There is plenty that’s striking about Lys Hansen’s paintings: their vigour and expressiveness, their rawness of emotion, the way they seem to fill Falkirk’s Park Gallery from floor to ceiling. Certainly, they tower over the elegant white-haired woman who has come to talk to me about them.
But Hansen, who is now 87, has as much presence as her work. She is as frankly personal, as uncompromisingly political as her paintings. Even as a student at Edinburgh College of Art in the 1950s, she knew she didn’t want to paint still lifes or landscapes.
‘We were told to look at the pretty things in life,’ says Hansen. ‘It’s a domestication, a domestic art about pretty flowers sitting on a nice table. There are no bombs going off. Before I even started painting, I knew there was something else. I think it’s called life.’
Hansen’s chief subject is the human figure, usually nude. Her themes are motherhood, birth, death, sex, conflict, love, pain. Part Danish, she works from an expressionist tradition more closely aligned to Germany and Scandinavia than the UK. Opening the exhibition Lys Hansen: Live It, Paint It, which brings together works from the last five decades, Dr Geraldine Prince, a former governor of ECA, described her as ‘Scotland’s most distinguished, most European living artist’.

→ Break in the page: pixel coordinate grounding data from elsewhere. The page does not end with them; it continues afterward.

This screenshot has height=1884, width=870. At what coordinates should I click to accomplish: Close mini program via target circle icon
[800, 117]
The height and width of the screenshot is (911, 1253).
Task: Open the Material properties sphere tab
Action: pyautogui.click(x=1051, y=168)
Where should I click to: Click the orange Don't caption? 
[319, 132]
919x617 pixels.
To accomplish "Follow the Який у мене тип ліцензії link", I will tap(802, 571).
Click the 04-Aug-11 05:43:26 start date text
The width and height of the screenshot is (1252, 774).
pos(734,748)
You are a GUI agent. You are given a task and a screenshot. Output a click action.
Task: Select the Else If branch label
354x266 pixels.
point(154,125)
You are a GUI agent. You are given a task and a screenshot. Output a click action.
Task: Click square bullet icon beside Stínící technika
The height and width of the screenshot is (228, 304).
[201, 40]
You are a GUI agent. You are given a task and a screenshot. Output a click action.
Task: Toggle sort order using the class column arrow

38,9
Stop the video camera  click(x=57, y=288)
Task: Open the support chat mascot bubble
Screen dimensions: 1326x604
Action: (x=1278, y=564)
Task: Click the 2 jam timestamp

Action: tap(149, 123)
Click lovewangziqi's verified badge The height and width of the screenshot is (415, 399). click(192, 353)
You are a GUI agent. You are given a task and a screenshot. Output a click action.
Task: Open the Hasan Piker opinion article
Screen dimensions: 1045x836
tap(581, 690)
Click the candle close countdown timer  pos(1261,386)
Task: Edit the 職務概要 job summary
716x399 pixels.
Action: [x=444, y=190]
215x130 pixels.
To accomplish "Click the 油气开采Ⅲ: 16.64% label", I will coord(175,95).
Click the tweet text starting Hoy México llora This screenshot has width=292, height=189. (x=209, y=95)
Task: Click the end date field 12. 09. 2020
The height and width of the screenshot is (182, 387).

Dr Marianne Greated, who curated the show, believes Hansen’s work has not received the recognition it deserves, partly because of her gender. ‘There has been a lot of recognition for male figurative painters and Lys was making work at a similar time. Her work is very upfront and direct and I think a woman making work like that, especially in past decades, wasn’t really acceptable or palatable to many people.’
If war is a key subject for Hansen, it’s because it is part of her earliest memories. Born in Falkirk in 1936, she grew up in Alloa during the Second World War. Her father was away fighting; her mother ran the family bakery business. At night, German planes roared up the Forth, bound for Glasgow. ‘And so, my night sky was searchlights and blackouts. How else does a child grow up?’ reflects Hansen.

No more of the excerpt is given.